Coupe du monde 2030 : le Maroc mise sur Benslimane, TGV et neutralité carbone
Maroc et partenaires ibériques intensifient les préparatifs pour la Coupe du monde 2030
Le Maroc et ses partenaires ibériques accélèrent les préparatifs de la Coupe du monde 2030 : stades, corridors de mobilité, emplois et neutralité carbone.

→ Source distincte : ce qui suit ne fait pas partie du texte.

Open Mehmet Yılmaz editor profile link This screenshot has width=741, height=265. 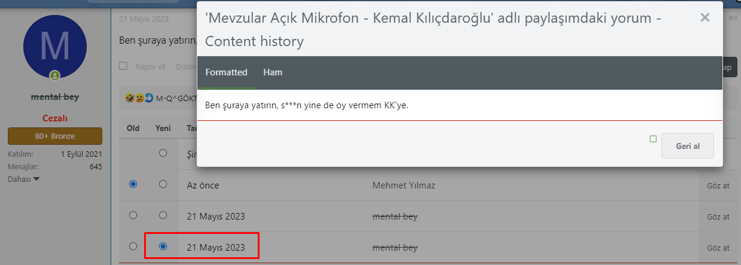404,185
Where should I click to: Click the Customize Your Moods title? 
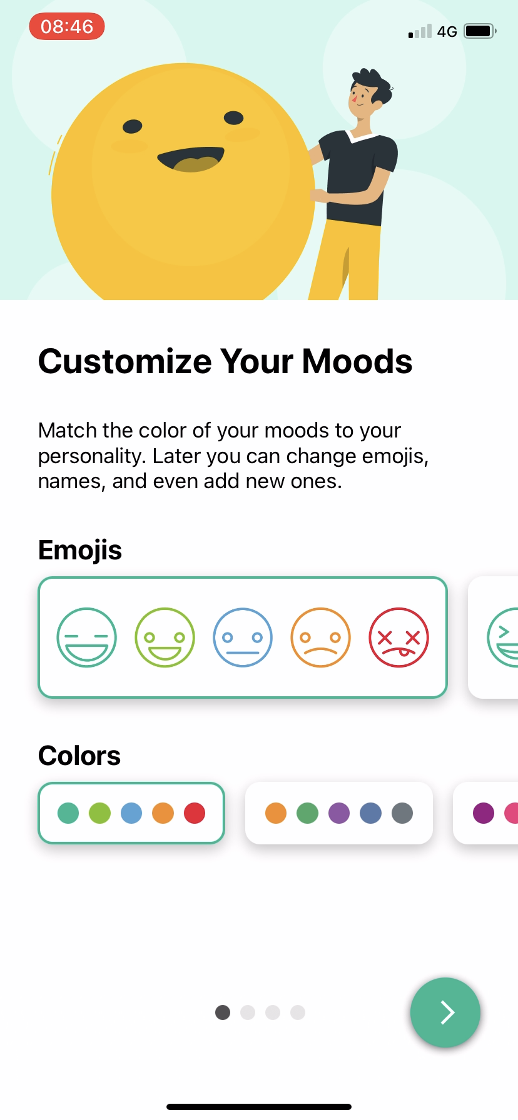[225, 361]
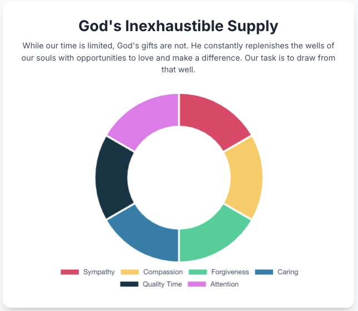Toggle the Attention legend label
The width and height of the screenshot is (358, 311).
[224, 284]
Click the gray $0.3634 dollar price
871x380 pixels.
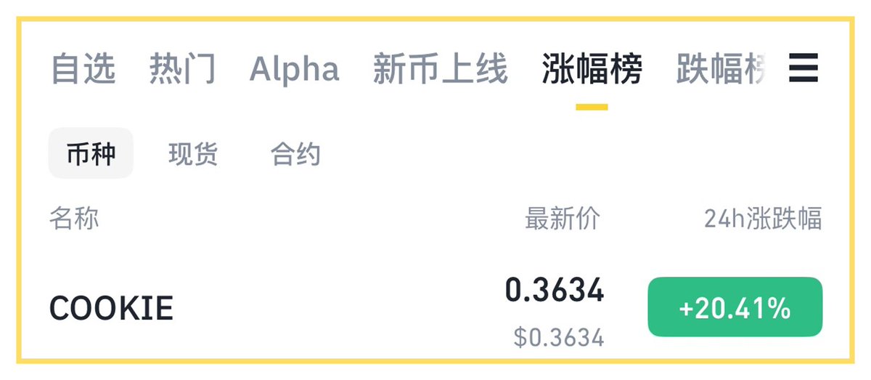pyautogui.click(x=559, y=337)
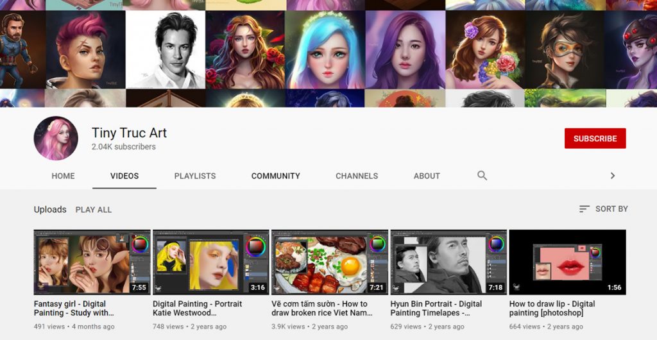Click the right chevron to show more tabs
This screenshot has height=340, width=657.
pos(612,176)
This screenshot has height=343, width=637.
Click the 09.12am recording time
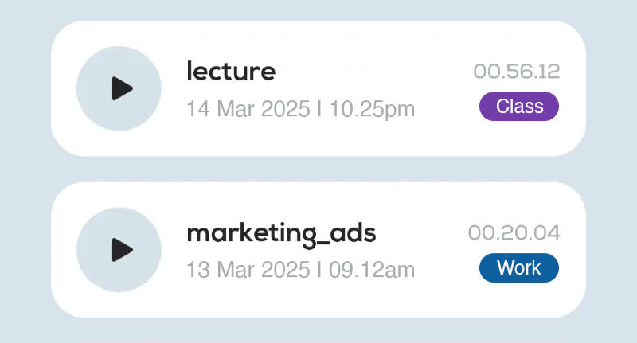[372, 271]
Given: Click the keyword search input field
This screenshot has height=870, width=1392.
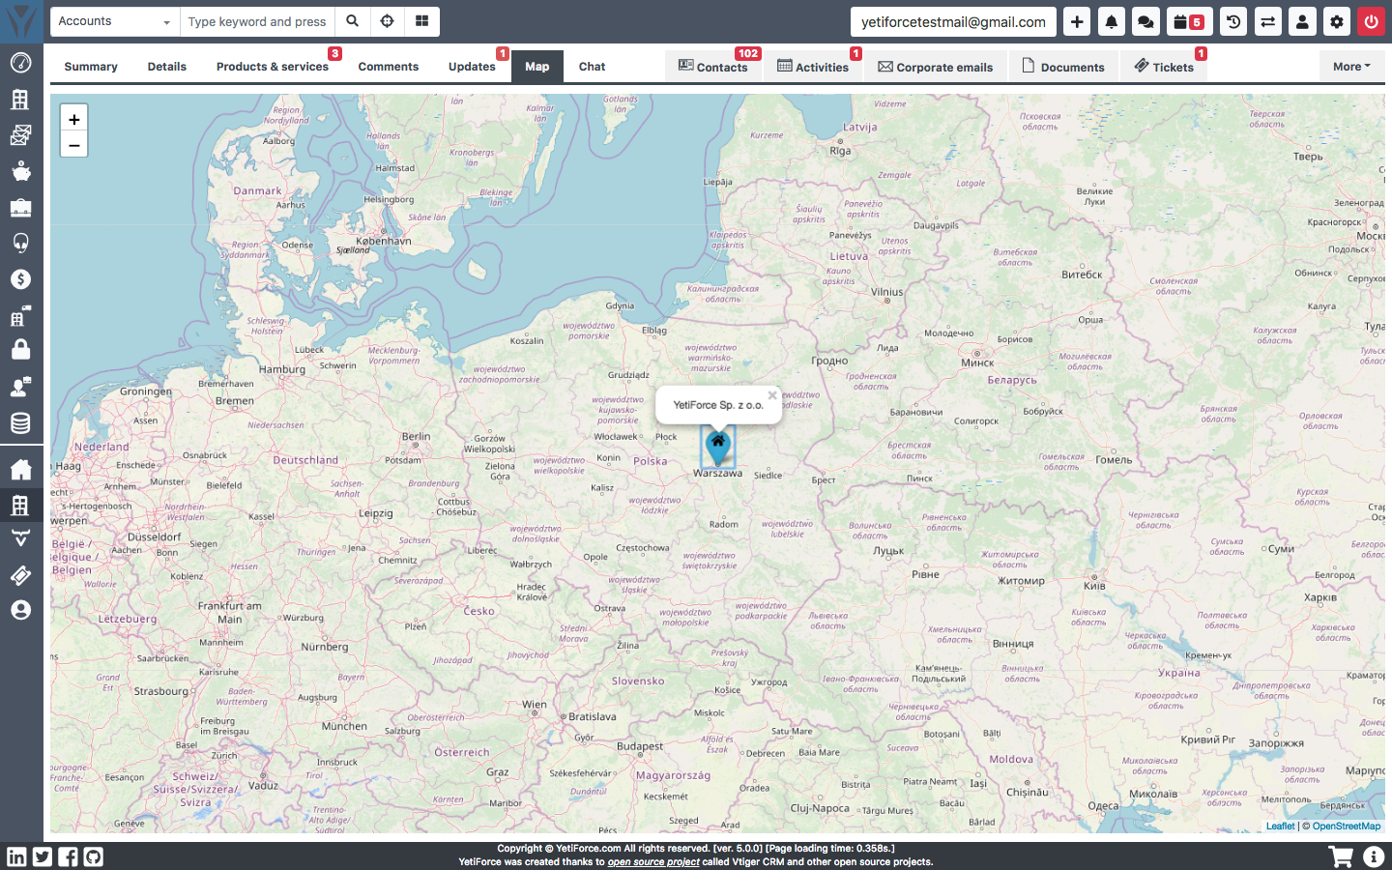Looking at the screenshot, I should (257, 21).
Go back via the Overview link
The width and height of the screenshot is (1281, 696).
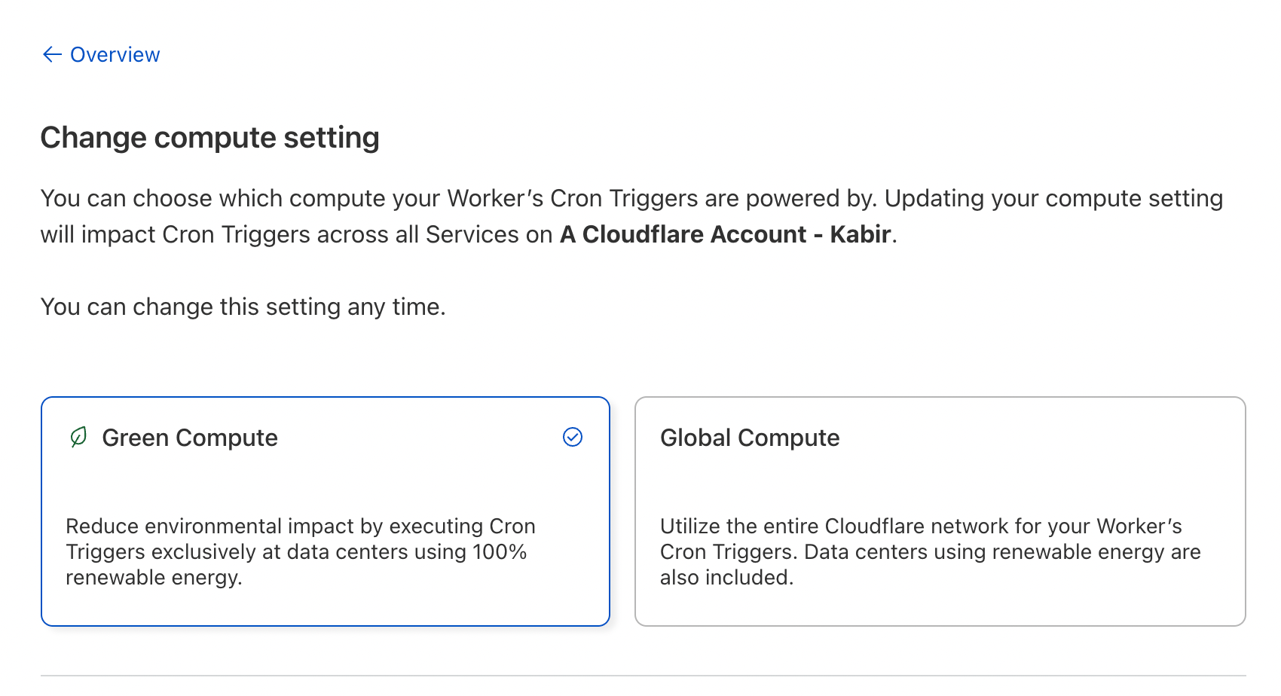tap(115, 54)
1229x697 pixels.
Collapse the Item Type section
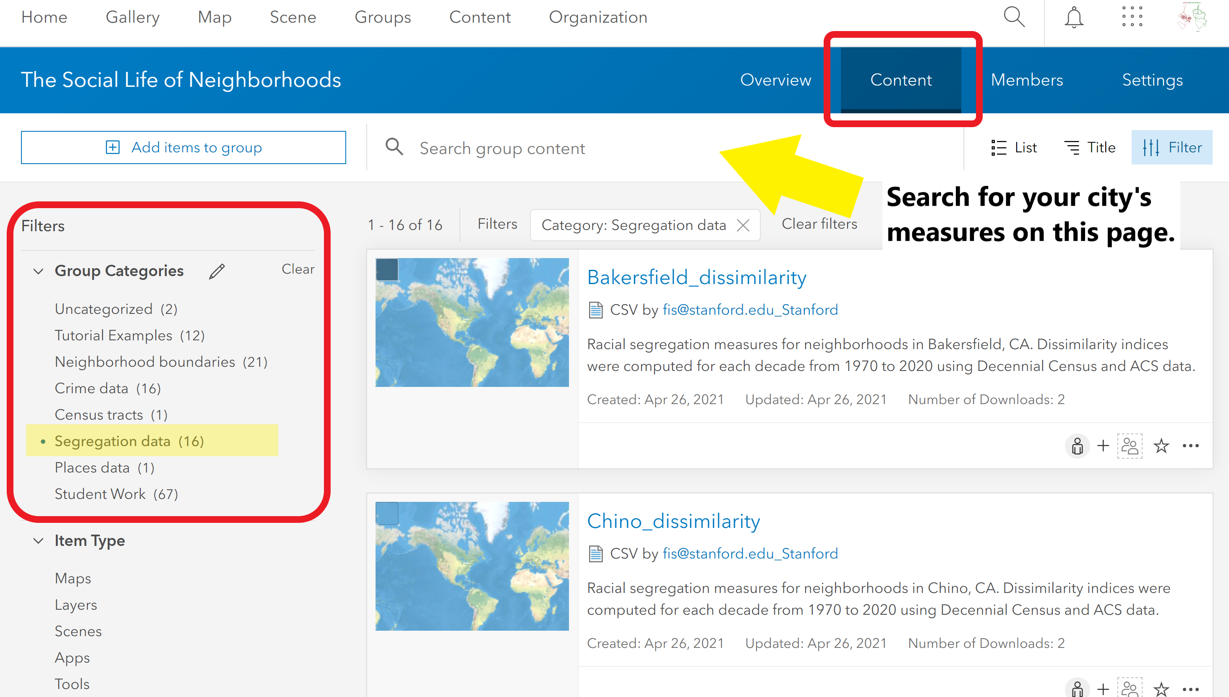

Le Maroc a lancé une série d’opérations d’envergure pour préparer l’accueil de la Coupe du monde 2030, dans le cadre d’une co-organisation qui lie étroitement la péninsule ibérique et le continent africain. Les autorités mettent en avant un double objectif : garantir le bon déroulement d’un événement sportif majeur et transformer les investissements en effets durables pour l’économie et la société. Au cœur des projets figurent la construction d’infrastructures de forte capacité, la création de corridors de mobilité et un engagement affiché en faveur de la neutralité carbone tout au long du tournoi.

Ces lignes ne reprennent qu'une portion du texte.